Entrez
Entrez is a simple API for making HTTP requests to Entrez utilities (eutils: eutils.ncbi.nlm.nih.gov/).
Installation
gem install entrez
or if you use Bundler:
# Gemfile
gem 'entrez'
It requires httparty.
See ‘Email & Tool’ section below for setup.
Usage
Supported Utilities
-
EFetch
-
EInfo
-
ESearch
-
ESummary
Not yet implemented
-
EPost
-
ELink
-
EGQuery
-
ESpell
You can copy/paste the resulting following request URLs into a browser to see what the response would be.
EFetch, ESummary
args:
-
database
-
params hash (optional)
Entrez.EFetch(‘snp’, id: 123, retmode: :xml) #=> makes request to eutils.ncbi.nlm.nih.gov/entrez/eutils/efetch.fcgi?db=snp&id=9268480&retmode=xml. #=> returns XML document with SNP rs9268480 data.

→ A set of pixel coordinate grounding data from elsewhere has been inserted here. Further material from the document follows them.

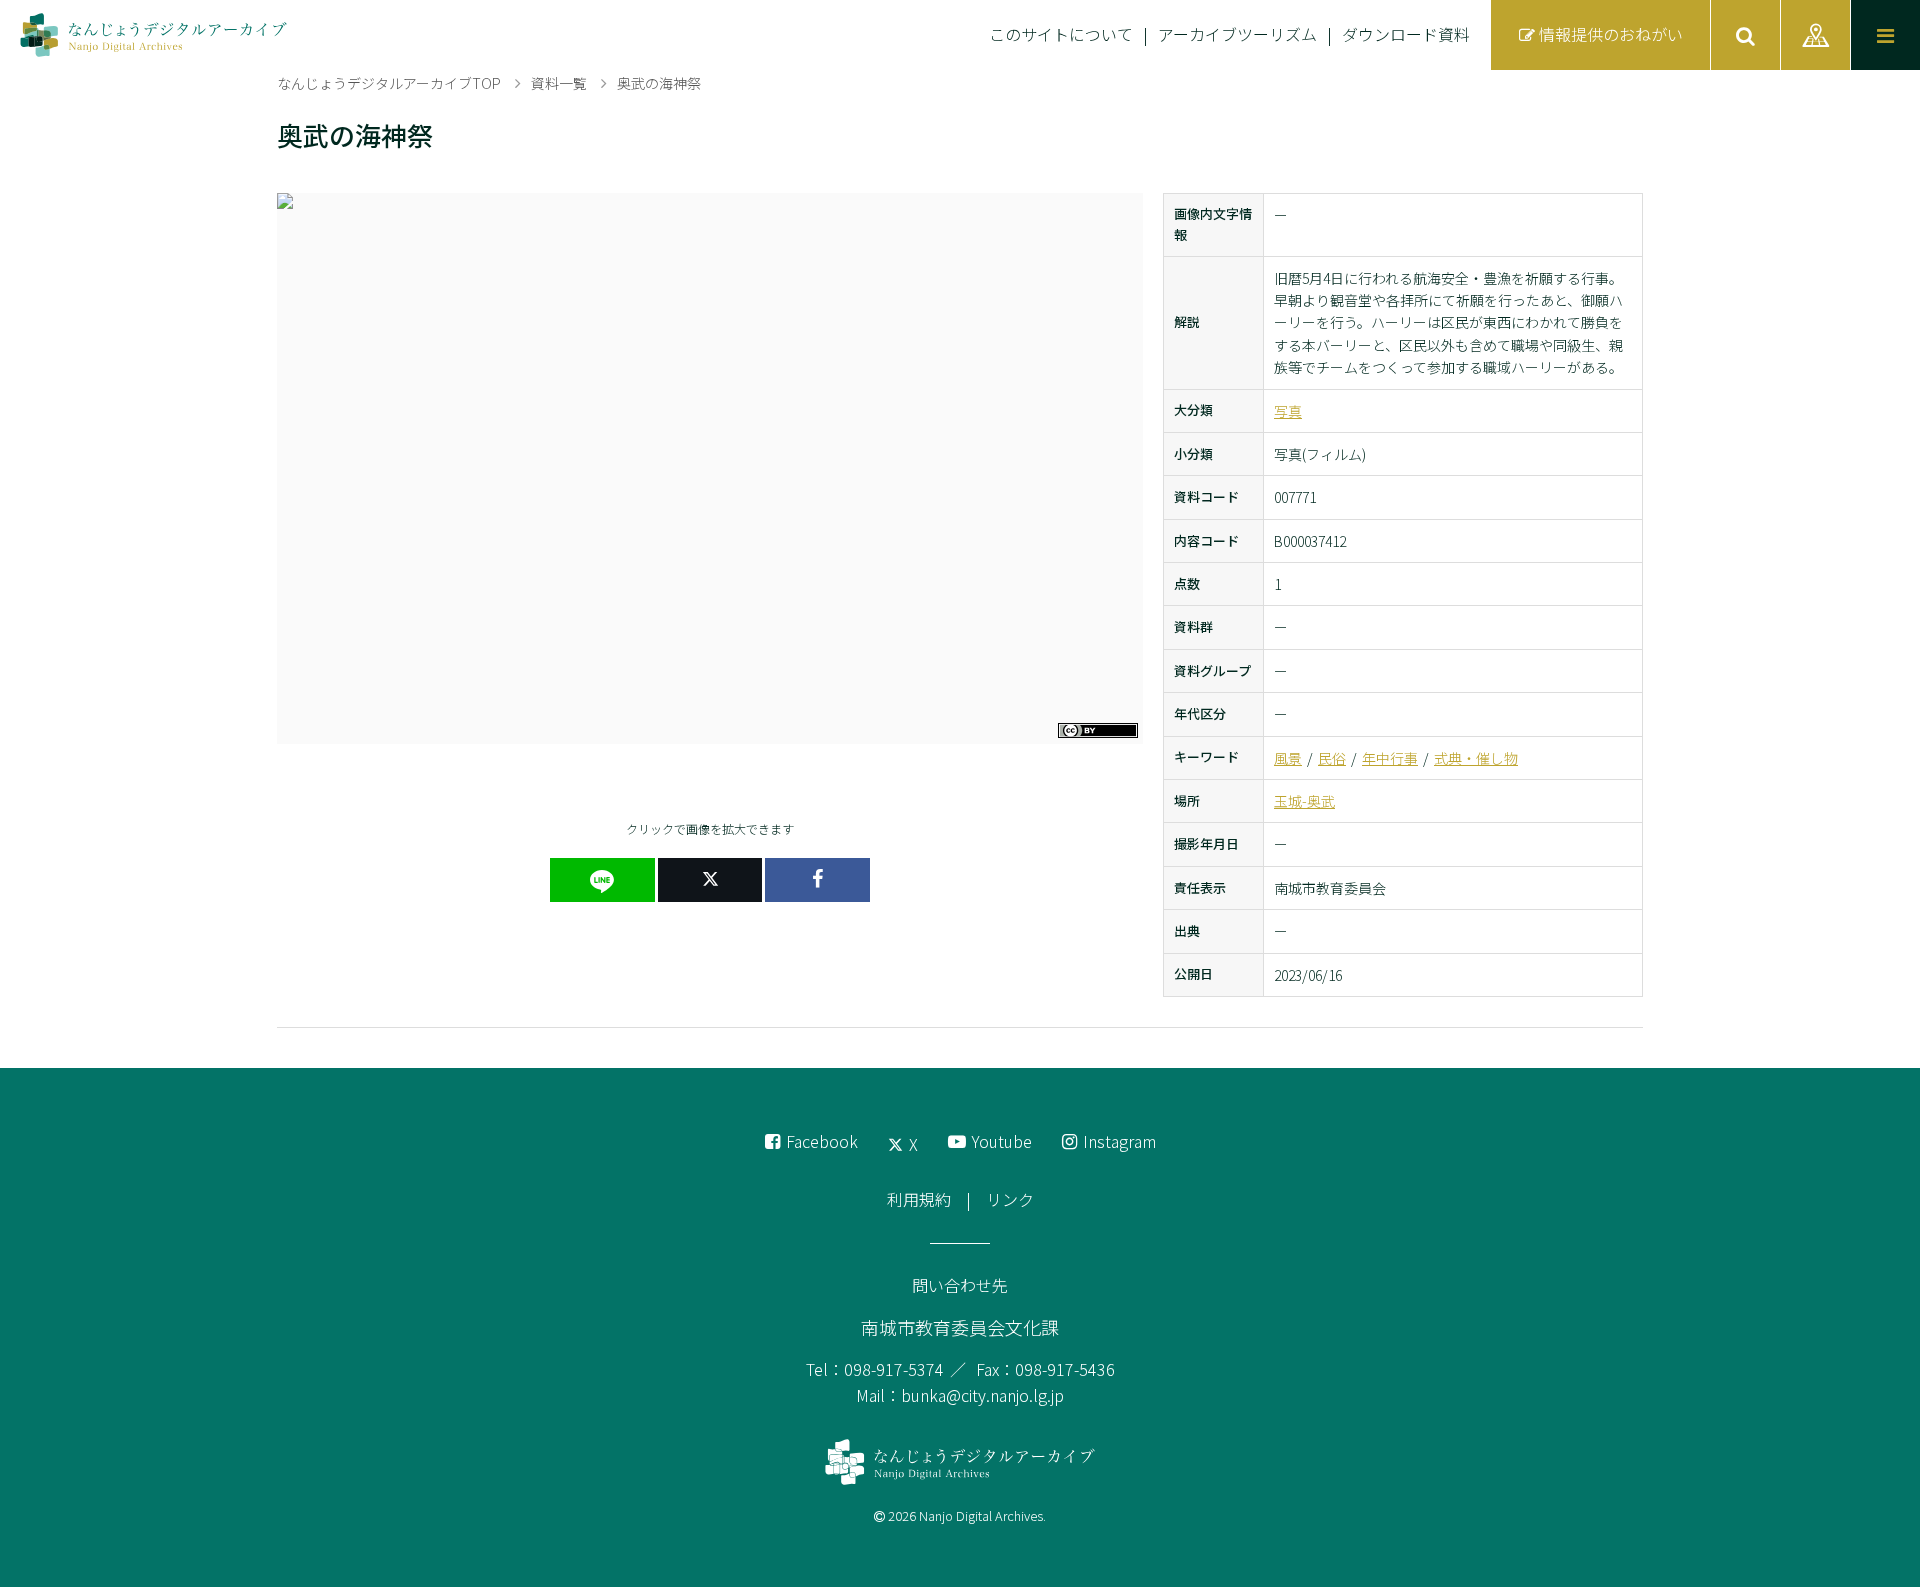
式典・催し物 (1476, 758)
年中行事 (1390, 758)
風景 (1288, 758)
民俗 (1332, 758)
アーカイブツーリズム (1237, 34)
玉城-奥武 (1304, 801)
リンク (1010, 1199)
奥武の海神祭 (659, 83)
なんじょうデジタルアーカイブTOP (389, 83)
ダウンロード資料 (1406, 34)
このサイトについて (1061, 34)
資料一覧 (559, 83)
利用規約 (919, 1199)
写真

ESummary takes the same arguments.
ESearch
args:
-
database
-
search terms (hash will be converted to termANDanother_term notation. It can also be a string literal.)
-
params hash (optional)
Entrez.ESearch(‘genomeprj’, ‘hapmap’, SEQS: ‘inprogress’, retmode: :xml) #=> makes request to eutils.ncbi.nlm.nih.gov/entrez/eutils/esearch.fcgi?db=genomeprj&term=hapmap[WORD]+AND+inprogress[SEQS]&retmode=xml. #=> returns XML document with list of Ids of genome projects that match the searc term criteria. #=> i.e. genome projects that have ‘hapmap’ in the description and whose sequencing status is ‘inprogress’.
Customized Queries
You can build your own customized queries if you have something more complex with ANDs and ORs. Use Entrez.convert_search_term_hash() to help you. It converts a hash into a valid Entrez search string properly joined with the operator of your choosing. If you pass in the OR operator, the returned search string will be wrapped in a set of parentheses.
EInfo
args:
-
database
-
params hash (optional)
Entrez.EInfo(‘gene’, retmode: :xml) #=> makes request to eutils.ncbi.nlm.nih.gov/entrez/eutils/einfo.fcgi?db=gene. #=> returns XML document with list of searchable fields for gene database.
Email & Tool
NCBI asks that you supply the tool you are using and your email. The Entrez gem uses ‘ruby’ as the tool. Email is obtained from an environment variable ENTREZ_EMAIL on your computer. I set mine in my ~/.bash_profile:
export ENTREZ_EMAIL='[email protected]'
NCBI query limits
NCBI recommends no more than 3 URL requests per second: www.ncbi.nlm.nih.gov/books/NBK25497/#chapter2.Usage_Guidelines_and_Requiremen This gem respects this limit. It will delay the next request if the last 3 have been made within 1 second. The amount of delay time is no more than what is necessary to make the next request “respectful”.